▸ EXERCISE
Without changing a single character, write out every record below.

▸ PROVIDED DATA
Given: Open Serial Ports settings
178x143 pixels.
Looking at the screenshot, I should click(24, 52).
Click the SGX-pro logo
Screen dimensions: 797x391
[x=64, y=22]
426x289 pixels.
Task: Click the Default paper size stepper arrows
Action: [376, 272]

▸ WRITTEN ANSWER
Given: Open Serial Ports settings
178x143 pixels.
Looking at the screenshot, I should click(24, 52).
Click the SGX-pro logo
Screen dimensions: 797x391
[x=64, y=22]
426x289 pixels.
Task: Click the Default paper size stepper arrows
Action: [376, 272]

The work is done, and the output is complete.